The holiday is scheduled for August 11 and 12, when the state's usual 6.25 percent sales tax rate will be waived for nearly every item up to a limit of $2,500.
State officials and the retail industry hope the move will give a big boost to retail spending, offsetting the loss of tax revenues.
The most popular purchases over the sales tax holiday weekend typically include big-ticket purchase such as furniture, appliances, computers and televisions, said Bill Rennie, vice president of said Retailers Association of Massachusetts vice president Bill Rennie.
Few other states off the wide-ranging exemption on taxes offered by Massachusetts. Many remove sales tax on clothing, shoes and computers to ease back-to-school shopping for parents.
The Massachusetts waiver excludes motor vehicles, motorboats, meals in restaurants, telecommunication services, natural gas, steam, electricity, and tobacco products.
For the upcoming weekend the association is projecting retail sales topping $500 million, far above levels seen on a typical summer weekend, when consumers often are thinking more about the beach than the shopping mall.
An early-August weekend would normally clock up retail sales of about $100 million, Rennie said. "It really gives a big boost to the retail economy over the weekend."
The sales tax holiday pulls millions of dollars out of state revenues, however. The state expects to forego about $21 million in revenue, said Anne Dufresne, spokeswoman for the Massachusetts Department of Revenue.
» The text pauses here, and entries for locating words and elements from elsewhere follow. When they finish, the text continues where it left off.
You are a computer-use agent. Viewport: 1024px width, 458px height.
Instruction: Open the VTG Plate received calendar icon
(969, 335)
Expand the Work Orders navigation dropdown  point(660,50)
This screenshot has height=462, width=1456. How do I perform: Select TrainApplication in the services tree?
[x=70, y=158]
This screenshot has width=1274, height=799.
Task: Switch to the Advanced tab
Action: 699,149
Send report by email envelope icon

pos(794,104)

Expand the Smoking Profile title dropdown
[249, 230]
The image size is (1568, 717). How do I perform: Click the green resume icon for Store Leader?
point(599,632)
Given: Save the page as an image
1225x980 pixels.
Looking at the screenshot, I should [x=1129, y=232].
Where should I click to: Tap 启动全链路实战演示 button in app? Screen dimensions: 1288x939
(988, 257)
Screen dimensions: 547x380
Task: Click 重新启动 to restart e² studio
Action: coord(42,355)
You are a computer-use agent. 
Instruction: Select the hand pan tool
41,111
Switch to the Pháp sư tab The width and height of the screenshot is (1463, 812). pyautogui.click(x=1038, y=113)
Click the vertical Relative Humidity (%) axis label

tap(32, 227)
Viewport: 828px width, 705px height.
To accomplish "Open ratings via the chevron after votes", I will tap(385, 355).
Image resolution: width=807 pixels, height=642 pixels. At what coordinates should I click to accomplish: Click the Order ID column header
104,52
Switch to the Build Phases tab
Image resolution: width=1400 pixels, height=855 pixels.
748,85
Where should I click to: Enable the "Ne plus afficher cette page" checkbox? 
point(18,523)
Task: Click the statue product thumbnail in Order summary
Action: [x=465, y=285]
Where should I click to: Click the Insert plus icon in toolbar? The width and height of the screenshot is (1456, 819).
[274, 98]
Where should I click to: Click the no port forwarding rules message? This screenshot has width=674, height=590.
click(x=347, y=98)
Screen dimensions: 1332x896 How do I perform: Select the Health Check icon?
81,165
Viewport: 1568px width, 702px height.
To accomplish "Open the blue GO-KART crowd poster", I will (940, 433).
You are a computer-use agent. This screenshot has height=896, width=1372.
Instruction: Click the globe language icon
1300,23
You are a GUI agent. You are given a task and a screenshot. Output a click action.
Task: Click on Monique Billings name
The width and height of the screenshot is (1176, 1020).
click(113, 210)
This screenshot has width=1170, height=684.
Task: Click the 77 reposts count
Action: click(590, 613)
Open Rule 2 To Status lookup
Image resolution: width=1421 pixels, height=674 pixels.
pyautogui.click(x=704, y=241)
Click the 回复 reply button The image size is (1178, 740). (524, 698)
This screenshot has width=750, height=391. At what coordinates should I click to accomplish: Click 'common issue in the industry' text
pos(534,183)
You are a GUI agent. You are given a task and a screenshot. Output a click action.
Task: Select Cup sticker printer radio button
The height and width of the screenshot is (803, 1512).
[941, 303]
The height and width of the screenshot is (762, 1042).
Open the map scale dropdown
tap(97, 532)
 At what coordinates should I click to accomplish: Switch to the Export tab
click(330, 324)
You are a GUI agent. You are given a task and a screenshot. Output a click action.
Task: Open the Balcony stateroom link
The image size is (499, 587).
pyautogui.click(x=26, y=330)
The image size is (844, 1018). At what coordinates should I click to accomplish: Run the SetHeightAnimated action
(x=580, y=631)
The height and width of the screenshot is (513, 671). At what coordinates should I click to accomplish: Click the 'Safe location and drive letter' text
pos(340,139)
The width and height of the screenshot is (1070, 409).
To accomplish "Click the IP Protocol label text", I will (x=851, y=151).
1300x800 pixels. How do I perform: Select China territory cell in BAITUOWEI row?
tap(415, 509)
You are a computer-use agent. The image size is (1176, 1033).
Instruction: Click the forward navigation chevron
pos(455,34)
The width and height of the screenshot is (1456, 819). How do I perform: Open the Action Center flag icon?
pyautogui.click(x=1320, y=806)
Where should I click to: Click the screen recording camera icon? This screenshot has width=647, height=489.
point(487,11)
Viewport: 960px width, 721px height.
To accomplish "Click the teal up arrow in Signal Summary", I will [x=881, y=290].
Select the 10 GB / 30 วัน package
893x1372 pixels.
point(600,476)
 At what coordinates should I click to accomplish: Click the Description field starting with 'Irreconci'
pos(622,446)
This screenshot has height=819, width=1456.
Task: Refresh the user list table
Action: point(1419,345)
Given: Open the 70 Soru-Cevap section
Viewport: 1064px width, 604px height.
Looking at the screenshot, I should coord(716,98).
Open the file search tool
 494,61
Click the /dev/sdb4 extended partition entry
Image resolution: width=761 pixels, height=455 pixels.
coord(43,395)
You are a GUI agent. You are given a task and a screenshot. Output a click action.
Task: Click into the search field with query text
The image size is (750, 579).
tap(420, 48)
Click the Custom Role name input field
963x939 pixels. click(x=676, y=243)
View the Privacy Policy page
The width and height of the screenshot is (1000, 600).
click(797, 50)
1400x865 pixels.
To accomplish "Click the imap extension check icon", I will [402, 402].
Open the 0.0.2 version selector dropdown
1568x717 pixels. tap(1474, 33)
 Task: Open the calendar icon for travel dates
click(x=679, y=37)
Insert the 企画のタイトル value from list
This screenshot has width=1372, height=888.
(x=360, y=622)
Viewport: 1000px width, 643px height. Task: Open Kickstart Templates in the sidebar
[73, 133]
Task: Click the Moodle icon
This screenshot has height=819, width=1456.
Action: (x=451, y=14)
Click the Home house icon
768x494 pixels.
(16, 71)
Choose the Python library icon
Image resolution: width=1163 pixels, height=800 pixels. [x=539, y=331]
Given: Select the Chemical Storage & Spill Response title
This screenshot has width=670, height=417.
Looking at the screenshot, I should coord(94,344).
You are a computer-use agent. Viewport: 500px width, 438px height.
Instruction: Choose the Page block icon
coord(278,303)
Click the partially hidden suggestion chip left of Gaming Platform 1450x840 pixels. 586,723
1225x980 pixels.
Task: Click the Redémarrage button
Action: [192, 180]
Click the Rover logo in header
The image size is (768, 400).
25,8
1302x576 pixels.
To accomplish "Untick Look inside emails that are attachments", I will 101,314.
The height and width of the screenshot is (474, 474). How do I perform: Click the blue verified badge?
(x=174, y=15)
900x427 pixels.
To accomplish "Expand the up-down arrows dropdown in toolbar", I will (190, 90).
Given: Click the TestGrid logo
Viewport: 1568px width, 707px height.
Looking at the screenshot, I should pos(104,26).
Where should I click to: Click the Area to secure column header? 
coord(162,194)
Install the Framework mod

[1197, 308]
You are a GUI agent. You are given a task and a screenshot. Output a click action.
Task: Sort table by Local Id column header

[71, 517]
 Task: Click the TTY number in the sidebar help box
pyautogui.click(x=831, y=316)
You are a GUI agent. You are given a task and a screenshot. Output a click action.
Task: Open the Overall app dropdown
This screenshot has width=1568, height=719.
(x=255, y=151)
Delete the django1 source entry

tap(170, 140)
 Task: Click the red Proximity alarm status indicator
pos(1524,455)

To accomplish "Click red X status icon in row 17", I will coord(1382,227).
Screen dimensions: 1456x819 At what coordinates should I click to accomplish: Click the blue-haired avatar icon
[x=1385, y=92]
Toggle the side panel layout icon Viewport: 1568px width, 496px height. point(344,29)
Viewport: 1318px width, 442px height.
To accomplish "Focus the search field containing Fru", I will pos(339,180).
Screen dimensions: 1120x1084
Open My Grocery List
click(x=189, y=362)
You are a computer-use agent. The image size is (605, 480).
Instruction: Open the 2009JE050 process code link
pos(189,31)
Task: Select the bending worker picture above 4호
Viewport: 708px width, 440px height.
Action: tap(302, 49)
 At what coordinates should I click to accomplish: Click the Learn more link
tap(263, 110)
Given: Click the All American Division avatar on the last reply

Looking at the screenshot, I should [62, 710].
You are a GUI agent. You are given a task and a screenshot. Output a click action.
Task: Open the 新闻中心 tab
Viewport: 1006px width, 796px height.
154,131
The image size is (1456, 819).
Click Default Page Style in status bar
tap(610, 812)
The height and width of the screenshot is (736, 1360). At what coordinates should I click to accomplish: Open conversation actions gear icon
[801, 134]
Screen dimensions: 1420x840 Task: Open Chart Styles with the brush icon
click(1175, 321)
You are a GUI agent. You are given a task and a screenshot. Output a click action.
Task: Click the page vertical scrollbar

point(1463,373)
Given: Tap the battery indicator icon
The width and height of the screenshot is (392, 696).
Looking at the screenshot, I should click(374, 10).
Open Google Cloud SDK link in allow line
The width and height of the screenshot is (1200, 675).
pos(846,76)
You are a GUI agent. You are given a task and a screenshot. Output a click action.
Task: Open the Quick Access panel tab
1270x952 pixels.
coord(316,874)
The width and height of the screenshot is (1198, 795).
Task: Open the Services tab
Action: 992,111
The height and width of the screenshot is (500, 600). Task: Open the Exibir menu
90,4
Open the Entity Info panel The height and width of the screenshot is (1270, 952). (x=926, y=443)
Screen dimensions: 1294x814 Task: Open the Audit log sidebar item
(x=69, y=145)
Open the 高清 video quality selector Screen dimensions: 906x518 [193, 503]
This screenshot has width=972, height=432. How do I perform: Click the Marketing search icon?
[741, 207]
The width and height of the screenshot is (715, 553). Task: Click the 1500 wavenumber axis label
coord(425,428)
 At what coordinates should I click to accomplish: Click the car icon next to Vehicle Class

In the seven recent years the holiday has occurred, from 2004 to 2008, and again in 2010 and 2011, Dufresne said the state has foregone a total of $114 million in revenue.
Lost revenue will be transferred from the Commonwealth Stabilization Fund, a reserve fund that enhances the state's financial stability, to the state's General Fund.
Sales tax holidays became popular during and after the U.S. recession that ended in 2009 as a way to entice cash-strapped consumers back to the stores.
The Tax Foundation, a nonpartisan research group, said 18 U.S. states will hold sales tax holidays in 2012, just below the peak of 19 in 2010.
The group said the holidays, while creating buzz, "do not promote economic growth or significantly increase consumer purchases" because they merely pull from future demand. Some retailers also raise prices during the holiday.